• [What you will do]
Copy the records below word for word, starting at the line that contains "The width and height of the screenshot is (549, 530)." and ending after the line that contains "legend-entry-label: n = 1000, poisson_err is". Copy only those lines.

• [Material shown]
━━━━━━━━━━━━━━━━

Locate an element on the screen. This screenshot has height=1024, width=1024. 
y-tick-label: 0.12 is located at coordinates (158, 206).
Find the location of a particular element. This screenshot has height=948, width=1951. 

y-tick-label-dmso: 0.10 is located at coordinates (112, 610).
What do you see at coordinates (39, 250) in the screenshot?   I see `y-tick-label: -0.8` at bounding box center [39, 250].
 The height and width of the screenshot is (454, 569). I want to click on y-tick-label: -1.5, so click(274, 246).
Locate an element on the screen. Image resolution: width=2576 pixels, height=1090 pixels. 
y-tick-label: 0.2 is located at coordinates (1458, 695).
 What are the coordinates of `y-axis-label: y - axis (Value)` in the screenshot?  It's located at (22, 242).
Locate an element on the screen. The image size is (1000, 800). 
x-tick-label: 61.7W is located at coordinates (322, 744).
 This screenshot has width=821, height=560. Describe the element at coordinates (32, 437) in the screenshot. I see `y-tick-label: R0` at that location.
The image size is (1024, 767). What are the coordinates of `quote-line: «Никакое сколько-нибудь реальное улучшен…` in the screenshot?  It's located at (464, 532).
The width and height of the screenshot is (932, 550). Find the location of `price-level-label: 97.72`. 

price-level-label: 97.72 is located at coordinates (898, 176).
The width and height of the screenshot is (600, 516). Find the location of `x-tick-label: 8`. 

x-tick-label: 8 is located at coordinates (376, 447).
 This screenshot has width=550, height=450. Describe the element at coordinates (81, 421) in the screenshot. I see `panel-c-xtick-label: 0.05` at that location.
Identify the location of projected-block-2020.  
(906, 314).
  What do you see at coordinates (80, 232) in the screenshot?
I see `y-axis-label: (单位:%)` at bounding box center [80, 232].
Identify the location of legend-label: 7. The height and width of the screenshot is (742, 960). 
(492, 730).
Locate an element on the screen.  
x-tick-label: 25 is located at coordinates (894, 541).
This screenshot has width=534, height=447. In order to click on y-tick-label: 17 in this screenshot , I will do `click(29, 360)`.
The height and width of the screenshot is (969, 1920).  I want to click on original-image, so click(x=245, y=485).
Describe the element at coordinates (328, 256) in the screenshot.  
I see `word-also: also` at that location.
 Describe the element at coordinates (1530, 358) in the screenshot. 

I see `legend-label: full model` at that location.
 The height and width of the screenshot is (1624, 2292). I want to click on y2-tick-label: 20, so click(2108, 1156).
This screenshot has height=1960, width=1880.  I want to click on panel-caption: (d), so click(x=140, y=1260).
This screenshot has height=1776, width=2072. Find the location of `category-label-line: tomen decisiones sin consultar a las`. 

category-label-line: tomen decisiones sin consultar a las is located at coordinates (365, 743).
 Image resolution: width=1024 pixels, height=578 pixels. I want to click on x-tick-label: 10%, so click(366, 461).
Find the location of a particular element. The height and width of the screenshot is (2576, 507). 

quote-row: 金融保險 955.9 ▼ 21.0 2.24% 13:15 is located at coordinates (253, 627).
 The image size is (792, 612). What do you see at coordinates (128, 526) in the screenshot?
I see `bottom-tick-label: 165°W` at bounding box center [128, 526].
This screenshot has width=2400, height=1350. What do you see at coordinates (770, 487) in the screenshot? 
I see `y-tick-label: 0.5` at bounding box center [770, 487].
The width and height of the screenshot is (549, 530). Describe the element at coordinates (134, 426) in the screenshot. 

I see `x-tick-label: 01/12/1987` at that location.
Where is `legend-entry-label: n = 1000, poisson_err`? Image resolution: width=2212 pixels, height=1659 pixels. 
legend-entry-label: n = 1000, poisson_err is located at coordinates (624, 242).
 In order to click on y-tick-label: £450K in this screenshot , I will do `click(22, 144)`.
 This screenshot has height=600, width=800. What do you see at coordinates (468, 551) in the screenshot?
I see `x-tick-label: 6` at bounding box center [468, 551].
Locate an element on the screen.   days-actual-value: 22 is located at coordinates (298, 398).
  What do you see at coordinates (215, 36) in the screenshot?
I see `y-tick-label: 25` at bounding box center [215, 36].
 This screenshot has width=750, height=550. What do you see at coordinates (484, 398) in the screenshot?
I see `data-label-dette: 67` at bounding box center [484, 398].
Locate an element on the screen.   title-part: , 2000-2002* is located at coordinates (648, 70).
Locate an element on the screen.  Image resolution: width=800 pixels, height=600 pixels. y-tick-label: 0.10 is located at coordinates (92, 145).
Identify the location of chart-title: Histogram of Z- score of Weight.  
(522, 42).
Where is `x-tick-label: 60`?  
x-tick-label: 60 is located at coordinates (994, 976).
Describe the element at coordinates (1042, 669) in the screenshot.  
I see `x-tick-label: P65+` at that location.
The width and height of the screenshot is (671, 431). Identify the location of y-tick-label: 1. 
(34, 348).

━━━━━━━━━━━━━━━━

• [Solution for this exercise]
The width and height of the screenshot is (549, 530). Describe the element at coordinates (134, 426) in the screenshot. 

I see `x-tick-label: 01/12/1987` at that location.
Where is `legend-entry-label: n = 1000, poisson_err`? Image resolution: width=2212 pixels, height=1659 pixels. 
legend-entry-label: n = 1000, poisson_err is located at coordinates (624, 242).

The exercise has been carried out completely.